▸ Parts of the exercise
a) In the article on teen marijuana use, quote the passage from "Often, these teens" to "trying to alleviate.".
b) According to the article on teen marijuana use, which symptoms do teenage users most often try to treat with marijuana?

▸ Document section
=-=-=

What Symptoms Do Adolescents Try to Treat with Marijuana, And Does It Help?

By Laura Stack

Most of us are so used to thinking of marijuana as a recreational drug that it might surprise you to learn that some teens don’t use it to get high. In a number of small studies, teenage users have reported using marijuana primarily to cope with life issues. The symptoms they most often target include physical pain, anxiety, depression, ADHD, grief, and stress. Others reported using it to help them sleep or concentrate; the latter would dovetail with the ADHD and, potentially, depression and anxiety issues. Some use pot to help relieve more than one symptom.

Often, these teens know about some of the negative effects of pot, including loss of concentration and a decreased ability to learn. But they claim they don’t use the drug in excess, and that, in fact, their usage is “normal.” Clearly, they feel its benefits outweigh its costs, and deliberately try to limit their use to avoid addiction and mental illness. Unfortunately, these young users aren’t sufficiently informed to properly regulate or, in medical terns, to “titrate” their drug use. As a result, sometimes the self-medication results in addiction or a worsening of the very symptoms they’re trying to alleviate.

=-=-=

▸ Excerpted records

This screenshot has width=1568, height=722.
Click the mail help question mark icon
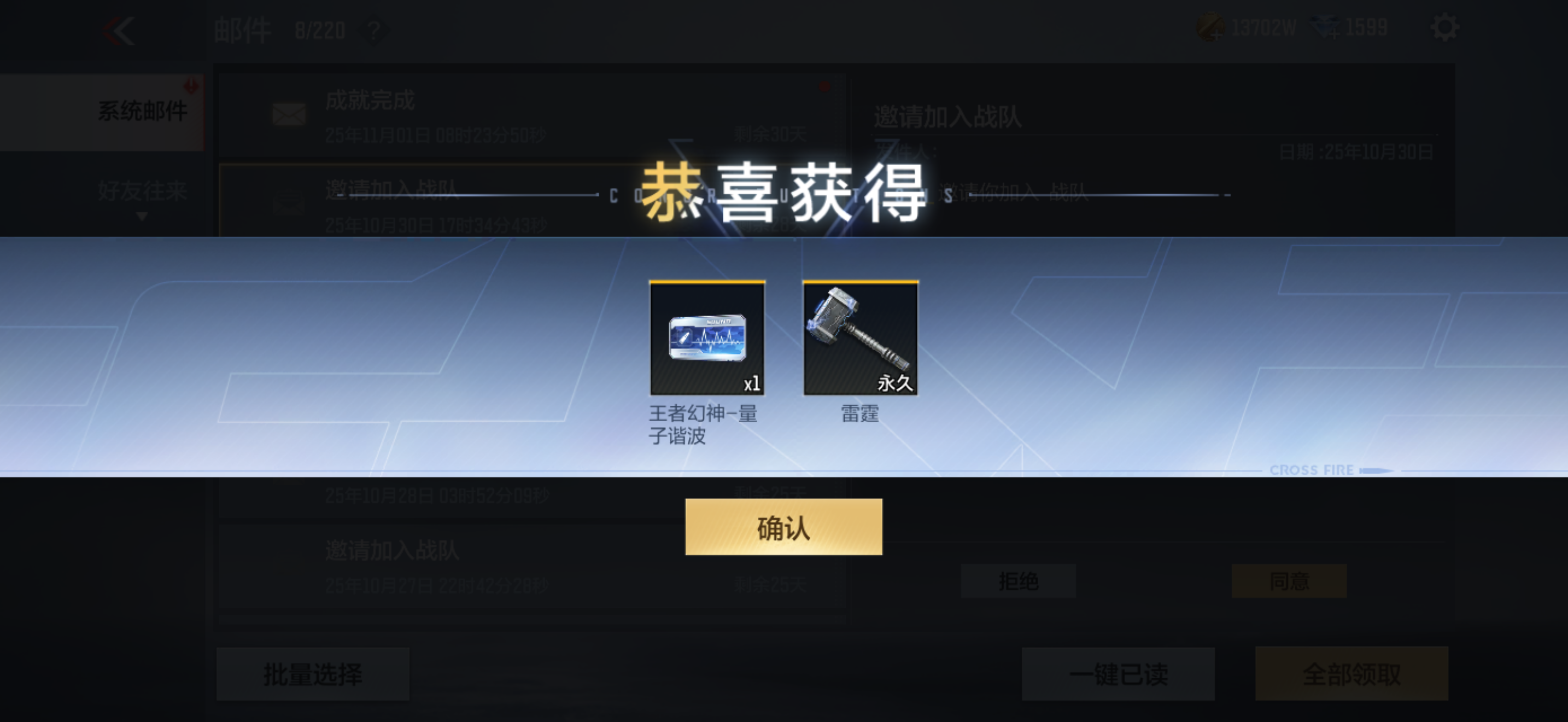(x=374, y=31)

=-=-=

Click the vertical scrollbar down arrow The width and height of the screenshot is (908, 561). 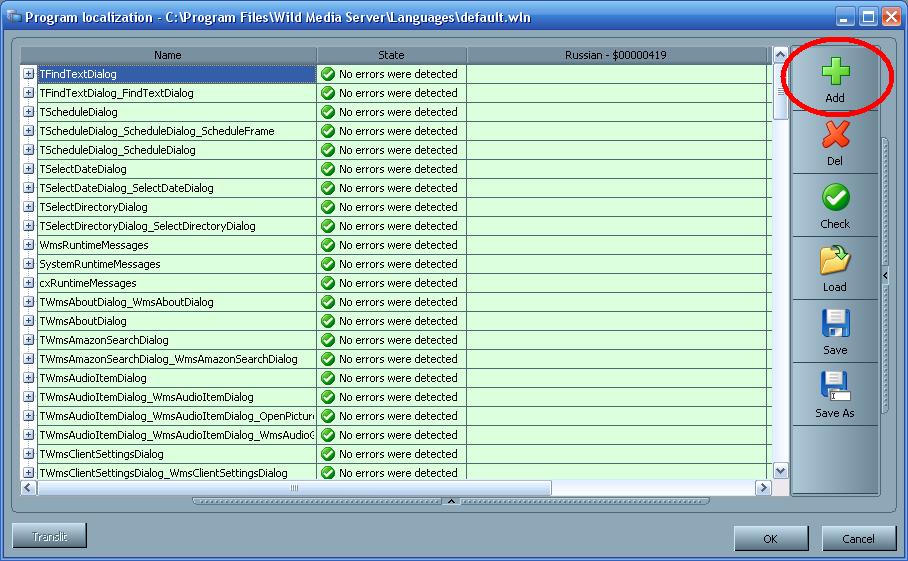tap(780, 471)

=-=-=

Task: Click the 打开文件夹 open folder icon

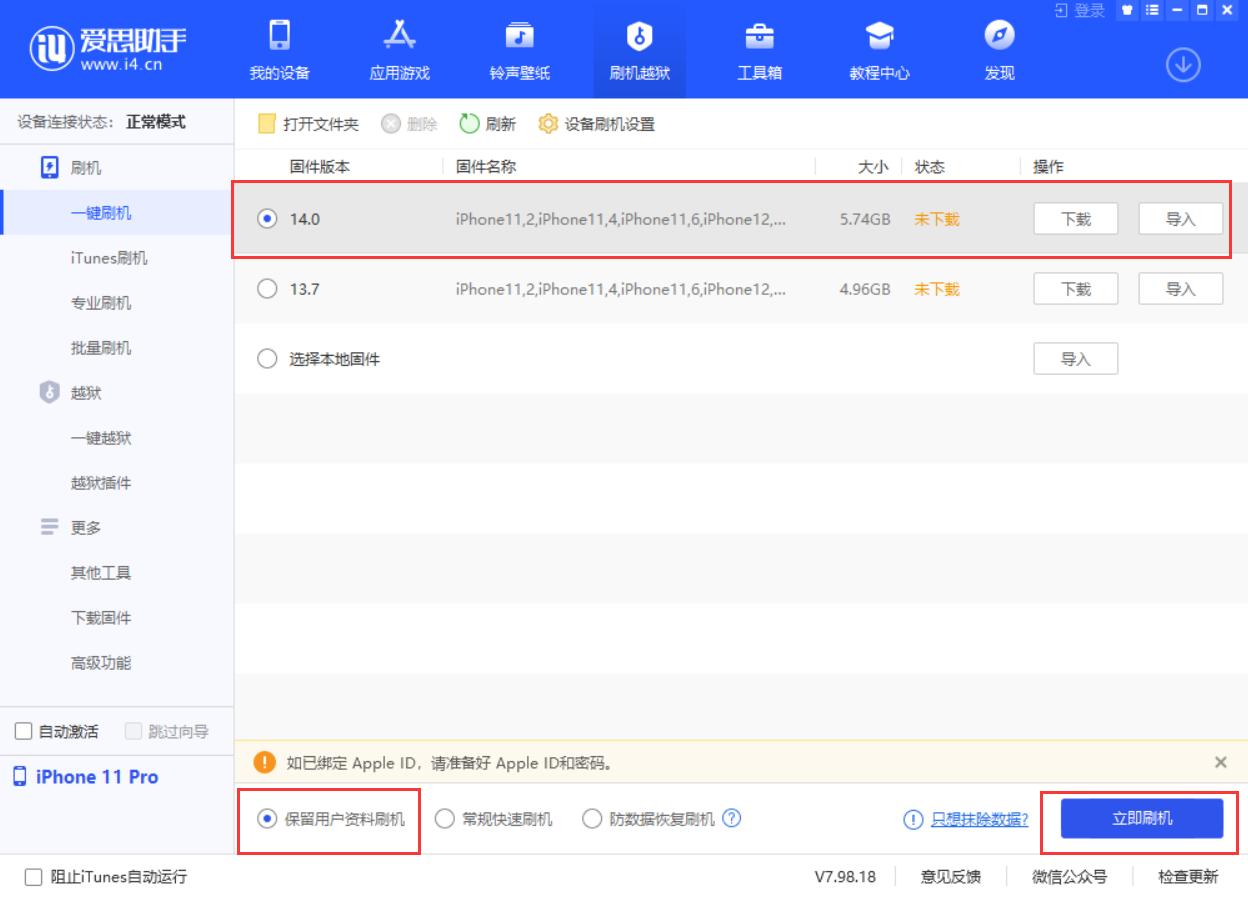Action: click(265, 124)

=-=-=

▸ Task-by-task outputs
a)
Often, these teens know about some of the negative effects of pot, including loss of concentration and a decreased ability to learn. But they claim they don’t use the drug in excess, and that, in fact, their usage is “normal.” Clearly, they feel its benefits outweigh its costs, and deliberately try to limit their use to avoid addiction and mental illness. Unfortunately, these young users aren’t sufficiently informed to properly regulate or, in medical terns, to “titrate” their drug use. As a result, sometimes the self-medication results in addiction or a worsening of the very symptoms they’re trying to alleviate.

b) Physical pain, anxiety, depression, ADHD, grief, and stress.